Выбрать главу

Отвечая очередной раз на вопрос-комплимент (ни одно интервью не обходилось без фразы: «Вас называют мастером детали, не так ли?»), Лилли Промет наконец взорвалась:

— О «детали» я уже слышать не могу! Как будто я занимаюсь изготовлением безделушек… Детали сами по себе бессмысленны, в них нет ничего, кроме пыли!

Важное признание. Хотя — такая явная конфронтация с собеседником не характерна для Промет. Обычно она сдержанна:

— Детали? Ну, это сущее наказание, особенно для склеротика: они же не запоминаются…

Вот тут перед нами чистый тон: вежливая улыбка, чуть заметное пожатье плеч и глубоко внутрь загнанная смертельная усталость: от непробиваемой, невменяемой, неиссякаемой наивности вопроса…

Да, без учета иронии у Промет ничего не понять. Секрет ее — не в деталях, не в зоркости. Секрет — в соединении деталей, в характере зоркости. Секрет — в интонации. В почти непередаваемой по-русски (кое-где я это просто «вычисляю») комбинации чувств: корректности и презрения, закрытости и внезапной беспощадной откровенности, желания понять и ледяной насмешливости при невозможности понять. Юмор — небезобидная вещь. Промет как-то заметила (о фашизме), что безоружный малый народ может противостоять оккупантам духовно; в таком случае его оружие: юмор и презрение.

Повторяю: передать эту обжигающе-ледяную интонацию по-русски трудно, переводчикам это далеко не всегда удается, хотя детали и виньетки они пересаживают скрупулезно, однако вы постарайтесь уловить то, что  м е ж д у  узорами:

«В мрачном замке на скале осталась вышивать ришелье и метить платки окруженная своими придворными дамами юная красавица, пятнадцатилетняя королева Исидора, тонкая, как косточка из крыла жаворонка, с прекрасными голубыми глазами; в волосах у нее была лента, расшитая жемчугом, а в голове — чайная ложка разума…»

Это — из «Шалостей земли». Бисерный почерк: рококо, косточка из птичьего крылышка, чайная ложка — ч а й н а я  л о ж к а  р а з у м а, — добавленная в этот прециозный узор, делает его знаком катастрофы, поданным как бы невзначай, посреди учтивой беседы.

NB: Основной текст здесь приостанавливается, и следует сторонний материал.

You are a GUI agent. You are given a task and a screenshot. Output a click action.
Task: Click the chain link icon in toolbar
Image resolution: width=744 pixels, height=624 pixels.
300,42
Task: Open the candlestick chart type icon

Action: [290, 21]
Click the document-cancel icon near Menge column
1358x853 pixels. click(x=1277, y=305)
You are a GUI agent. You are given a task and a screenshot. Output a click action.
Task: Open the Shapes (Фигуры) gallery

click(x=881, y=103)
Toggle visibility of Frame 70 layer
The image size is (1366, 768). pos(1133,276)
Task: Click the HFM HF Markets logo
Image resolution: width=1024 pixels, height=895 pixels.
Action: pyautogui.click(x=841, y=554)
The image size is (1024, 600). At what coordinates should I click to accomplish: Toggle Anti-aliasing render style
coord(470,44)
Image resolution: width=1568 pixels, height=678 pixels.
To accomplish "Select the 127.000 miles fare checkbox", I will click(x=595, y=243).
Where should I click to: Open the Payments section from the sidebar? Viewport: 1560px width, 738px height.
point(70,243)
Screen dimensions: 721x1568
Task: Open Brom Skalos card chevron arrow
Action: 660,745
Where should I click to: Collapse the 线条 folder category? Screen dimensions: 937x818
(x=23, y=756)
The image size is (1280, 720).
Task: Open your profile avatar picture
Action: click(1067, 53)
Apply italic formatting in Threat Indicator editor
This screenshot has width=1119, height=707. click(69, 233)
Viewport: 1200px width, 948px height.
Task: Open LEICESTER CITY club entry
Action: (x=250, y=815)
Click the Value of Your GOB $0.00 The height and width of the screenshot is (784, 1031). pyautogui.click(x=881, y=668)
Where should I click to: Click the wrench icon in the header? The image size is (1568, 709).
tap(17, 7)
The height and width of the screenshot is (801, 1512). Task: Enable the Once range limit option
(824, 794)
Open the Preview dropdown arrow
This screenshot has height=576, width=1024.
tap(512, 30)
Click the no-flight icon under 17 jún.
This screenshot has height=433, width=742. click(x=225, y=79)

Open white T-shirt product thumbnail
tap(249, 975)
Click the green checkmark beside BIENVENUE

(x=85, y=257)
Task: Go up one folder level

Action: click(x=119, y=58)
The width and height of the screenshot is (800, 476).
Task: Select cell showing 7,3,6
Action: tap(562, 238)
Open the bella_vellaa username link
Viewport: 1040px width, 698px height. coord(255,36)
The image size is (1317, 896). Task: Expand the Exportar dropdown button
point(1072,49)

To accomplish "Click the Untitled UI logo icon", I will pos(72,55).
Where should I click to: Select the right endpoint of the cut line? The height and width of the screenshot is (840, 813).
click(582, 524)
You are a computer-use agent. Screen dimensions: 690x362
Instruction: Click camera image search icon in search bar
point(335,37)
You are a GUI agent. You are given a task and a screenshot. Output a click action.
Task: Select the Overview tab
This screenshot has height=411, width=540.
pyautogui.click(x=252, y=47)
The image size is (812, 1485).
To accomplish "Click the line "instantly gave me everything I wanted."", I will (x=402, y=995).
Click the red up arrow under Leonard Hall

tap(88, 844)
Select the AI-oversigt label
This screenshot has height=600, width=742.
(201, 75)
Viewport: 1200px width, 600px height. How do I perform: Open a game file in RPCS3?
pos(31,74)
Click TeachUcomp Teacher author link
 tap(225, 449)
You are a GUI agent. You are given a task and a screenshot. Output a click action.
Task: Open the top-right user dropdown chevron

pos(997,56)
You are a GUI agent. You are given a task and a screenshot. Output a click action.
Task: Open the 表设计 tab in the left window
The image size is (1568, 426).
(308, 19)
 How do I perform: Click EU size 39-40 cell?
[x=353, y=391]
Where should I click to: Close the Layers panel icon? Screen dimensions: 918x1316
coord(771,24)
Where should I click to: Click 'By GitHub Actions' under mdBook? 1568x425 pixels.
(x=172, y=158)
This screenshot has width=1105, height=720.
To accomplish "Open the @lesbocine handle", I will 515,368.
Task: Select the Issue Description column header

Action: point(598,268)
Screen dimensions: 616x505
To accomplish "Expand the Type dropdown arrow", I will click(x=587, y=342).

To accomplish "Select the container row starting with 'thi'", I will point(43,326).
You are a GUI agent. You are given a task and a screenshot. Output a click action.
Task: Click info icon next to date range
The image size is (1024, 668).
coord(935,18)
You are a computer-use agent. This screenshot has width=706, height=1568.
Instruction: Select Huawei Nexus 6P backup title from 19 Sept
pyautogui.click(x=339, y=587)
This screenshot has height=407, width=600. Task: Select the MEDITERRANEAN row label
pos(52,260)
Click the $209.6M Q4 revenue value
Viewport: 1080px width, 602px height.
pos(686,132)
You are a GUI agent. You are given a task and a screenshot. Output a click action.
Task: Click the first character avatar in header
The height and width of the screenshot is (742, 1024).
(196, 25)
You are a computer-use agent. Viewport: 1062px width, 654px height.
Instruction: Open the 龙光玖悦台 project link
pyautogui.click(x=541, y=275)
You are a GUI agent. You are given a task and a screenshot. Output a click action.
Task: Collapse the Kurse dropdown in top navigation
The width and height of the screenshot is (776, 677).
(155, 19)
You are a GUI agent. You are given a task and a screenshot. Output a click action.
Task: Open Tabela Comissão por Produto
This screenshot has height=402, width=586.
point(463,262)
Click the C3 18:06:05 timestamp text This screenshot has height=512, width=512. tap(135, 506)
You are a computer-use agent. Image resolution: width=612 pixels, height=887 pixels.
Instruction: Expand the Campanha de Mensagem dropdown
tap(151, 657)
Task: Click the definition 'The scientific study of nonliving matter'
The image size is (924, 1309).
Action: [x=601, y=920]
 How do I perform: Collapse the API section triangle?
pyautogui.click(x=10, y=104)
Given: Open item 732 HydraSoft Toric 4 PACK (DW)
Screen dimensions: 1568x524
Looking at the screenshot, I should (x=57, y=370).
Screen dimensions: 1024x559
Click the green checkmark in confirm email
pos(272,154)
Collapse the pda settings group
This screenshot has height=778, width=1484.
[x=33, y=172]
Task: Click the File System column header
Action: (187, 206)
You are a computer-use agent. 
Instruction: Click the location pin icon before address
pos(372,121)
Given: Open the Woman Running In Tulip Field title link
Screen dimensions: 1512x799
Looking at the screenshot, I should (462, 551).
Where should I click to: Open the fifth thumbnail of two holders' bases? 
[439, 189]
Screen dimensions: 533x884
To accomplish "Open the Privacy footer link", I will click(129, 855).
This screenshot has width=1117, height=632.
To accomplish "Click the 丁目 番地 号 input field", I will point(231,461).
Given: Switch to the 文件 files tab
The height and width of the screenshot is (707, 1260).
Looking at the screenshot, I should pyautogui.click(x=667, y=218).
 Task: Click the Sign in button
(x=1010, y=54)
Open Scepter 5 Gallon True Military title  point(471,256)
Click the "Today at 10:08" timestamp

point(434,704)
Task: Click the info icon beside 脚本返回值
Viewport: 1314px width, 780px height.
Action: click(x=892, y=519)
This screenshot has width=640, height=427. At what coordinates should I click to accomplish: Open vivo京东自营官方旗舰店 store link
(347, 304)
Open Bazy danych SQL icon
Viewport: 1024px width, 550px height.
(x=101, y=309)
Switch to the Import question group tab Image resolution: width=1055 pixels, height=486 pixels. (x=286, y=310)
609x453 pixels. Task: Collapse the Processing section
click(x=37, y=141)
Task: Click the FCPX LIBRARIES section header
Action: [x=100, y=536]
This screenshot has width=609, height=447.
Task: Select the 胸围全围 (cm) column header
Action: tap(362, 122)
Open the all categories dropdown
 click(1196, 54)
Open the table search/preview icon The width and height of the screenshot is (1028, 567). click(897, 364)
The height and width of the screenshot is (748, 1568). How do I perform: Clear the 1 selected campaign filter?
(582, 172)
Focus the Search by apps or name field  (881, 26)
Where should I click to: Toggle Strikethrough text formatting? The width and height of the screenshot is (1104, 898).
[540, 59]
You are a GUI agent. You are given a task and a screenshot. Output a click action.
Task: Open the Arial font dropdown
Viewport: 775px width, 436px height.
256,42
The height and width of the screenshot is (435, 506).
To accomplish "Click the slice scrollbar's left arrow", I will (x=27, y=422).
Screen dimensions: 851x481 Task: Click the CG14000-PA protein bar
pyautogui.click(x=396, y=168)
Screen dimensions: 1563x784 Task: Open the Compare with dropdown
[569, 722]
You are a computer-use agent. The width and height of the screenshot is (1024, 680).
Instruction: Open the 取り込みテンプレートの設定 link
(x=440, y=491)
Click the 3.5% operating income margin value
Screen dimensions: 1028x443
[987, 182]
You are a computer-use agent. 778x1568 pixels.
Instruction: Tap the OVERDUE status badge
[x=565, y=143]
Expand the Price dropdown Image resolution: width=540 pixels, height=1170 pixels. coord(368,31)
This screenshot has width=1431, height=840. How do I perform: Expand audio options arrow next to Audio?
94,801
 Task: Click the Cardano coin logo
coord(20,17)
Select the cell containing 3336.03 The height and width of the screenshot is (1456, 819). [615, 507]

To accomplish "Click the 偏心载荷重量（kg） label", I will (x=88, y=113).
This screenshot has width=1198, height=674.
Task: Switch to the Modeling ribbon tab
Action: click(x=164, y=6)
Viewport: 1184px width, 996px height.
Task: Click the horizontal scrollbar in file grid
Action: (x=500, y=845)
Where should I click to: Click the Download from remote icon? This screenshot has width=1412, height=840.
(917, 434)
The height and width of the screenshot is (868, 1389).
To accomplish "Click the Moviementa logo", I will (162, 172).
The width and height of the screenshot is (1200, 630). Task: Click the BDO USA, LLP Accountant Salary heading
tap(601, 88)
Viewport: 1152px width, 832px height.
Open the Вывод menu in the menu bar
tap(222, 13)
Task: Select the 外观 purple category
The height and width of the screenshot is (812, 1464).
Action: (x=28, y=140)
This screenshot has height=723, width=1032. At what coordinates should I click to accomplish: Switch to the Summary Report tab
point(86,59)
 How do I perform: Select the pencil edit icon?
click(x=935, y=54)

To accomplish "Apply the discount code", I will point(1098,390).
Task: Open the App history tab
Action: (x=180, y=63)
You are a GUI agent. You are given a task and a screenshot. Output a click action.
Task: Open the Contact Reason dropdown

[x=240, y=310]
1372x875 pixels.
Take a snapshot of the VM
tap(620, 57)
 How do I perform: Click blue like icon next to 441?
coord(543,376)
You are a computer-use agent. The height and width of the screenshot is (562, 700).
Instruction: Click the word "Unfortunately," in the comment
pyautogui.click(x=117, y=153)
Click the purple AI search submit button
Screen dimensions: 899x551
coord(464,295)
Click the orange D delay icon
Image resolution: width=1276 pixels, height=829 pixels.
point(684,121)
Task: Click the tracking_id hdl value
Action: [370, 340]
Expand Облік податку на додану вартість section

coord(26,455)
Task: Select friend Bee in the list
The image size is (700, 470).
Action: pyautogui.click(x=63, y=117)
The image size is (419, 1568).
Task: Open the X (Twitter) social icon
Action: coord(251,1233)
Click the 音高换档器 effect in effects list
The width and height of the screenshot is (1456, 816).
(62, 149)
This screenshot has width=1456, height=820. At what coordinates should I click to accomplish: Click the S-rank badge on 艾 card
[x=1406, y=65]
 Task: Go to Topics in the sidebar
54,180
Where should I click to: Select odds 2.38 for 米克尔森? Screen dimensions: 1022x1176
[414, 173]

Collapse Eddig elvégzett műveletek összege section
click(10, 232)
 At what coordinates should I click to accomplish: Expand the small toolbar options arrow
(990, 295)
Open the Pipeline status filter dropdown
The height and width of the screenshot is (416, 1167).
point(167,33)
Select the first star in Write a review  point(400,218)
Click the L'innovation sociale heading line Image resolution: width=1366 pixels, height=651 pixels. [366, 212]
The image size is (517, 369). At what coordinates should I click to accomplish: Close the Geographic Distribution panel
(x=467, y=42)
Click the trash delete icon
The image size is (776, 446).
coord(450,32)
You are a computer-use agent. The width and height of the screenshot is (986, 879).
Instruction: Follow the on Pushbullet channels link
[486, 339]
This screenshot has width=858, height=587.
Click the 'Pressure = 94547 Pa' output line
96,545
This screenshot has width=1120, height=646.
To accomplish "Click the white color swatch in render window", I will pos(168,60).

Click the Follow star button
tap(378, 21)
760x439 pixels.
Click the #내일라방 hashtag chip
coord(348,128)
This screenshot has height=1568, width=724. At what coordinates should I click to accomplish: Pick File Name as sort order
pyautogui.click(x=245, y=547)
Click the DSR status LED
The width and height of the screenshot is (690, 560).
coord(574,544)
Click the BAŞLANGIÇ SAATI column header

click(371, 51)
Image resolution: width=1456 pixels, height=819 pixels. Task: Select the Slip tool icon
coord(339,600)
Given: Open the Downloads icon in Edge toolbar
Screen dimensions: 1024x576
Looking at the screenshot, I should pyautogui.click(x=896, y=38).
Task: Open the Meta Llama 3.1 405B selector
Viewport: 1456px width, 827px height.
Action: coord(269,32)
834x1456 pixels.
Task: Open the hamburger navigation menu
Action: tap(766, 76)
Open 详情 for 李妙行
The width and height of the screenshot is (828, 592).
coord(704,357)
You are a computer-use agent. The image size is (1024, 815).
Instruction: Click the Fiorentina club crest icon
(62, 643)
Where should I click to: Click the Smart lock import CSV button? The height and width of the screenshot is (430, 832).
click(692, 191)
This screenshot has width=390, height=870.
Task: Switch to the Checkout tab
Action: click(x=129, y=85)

Это — из жанра «сказок», «стародавних историй», «литературных реминисценций», одним словом — из «шкатулки».

А вот — «из жизни»:

«Мы живем в безликой части города, в улье для людей… Конец недели знаменуется радостными празднованиями, а в понедельник заколачивают фанерой выбитые стекла в окнах и дверях подъездов. С этим беспокойным народом я каждый день… езжу в трамвае или стою в очередях в магазине, в театр они не приходят. Да и было бы неловко играть для них Дездемону, которая позволила удушить себя, как курицу. Это бы их рассердило; по их мнению, Отелло достаточно было бы задать ей просто хорошую взбучку, и все было бы в порядке».

Реальность таится в провале между двумя-тремя резко освещенными деталями. Стук молотков по фанерным заплатам, декоративная реальность. «Отелло» на сцене. Курица в магазине. Курица на сцене… Спутанный узор.

«Боттичелли!.. Я любила по-детски написанную сверхкрасоту: море в завитушках, розовый и глупый дождь цветов, ангелов с крепкими телами, похожих на больничных санитаров… Весна шла стремительными шагами через апельсиновую рощу. Босая, с цветами в спутавшихся волосах. На шее венок из трав. Подол платья полон ветра и цветов. Но в изгибе губ какая-то черточка боли, какая-то затаенная забота, и в глазах та же печаль, что и у трех танцующих граций…»

Это же настоящий автопортрет стиля! Эстонская горечь сквозь итальянский туристский шик. Или это тот случай, когда Г. Муравину удалось передать в переводе то, что и передать-то почти невозможно? Не завитушки цветов — ангелов — венков — граций. А запах карболки сквозь это благоухание, бег больничных санитаров, боль в уголке рта… Сюрреализм, проступающий сквозь прециозность.